Task to carry out:
What this exercise requires is a verbatim reproduction of the data below.

Data section:
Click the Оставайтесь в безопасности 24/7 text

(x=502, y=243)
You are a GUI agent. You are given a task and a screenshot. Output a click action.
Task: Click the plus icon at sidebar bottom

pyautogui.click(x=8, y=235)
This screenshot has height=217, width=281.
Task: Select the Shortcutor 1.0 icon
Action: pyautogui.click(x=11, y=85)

Your response:
Click the Оставайтесь в безопасности 24/7 text

(x=502, y=243)
You are a GUI agent. You are given a task and a screenshot. Output a click action.
Task: Click the plus icon at sidebar bottom

pyautogui.click(x=8, y=235)
This screenshot has height=217, width=281.
Task: Select the Shortcutor 1.0 icon
Action: pyautogui.click(x=11, y=85)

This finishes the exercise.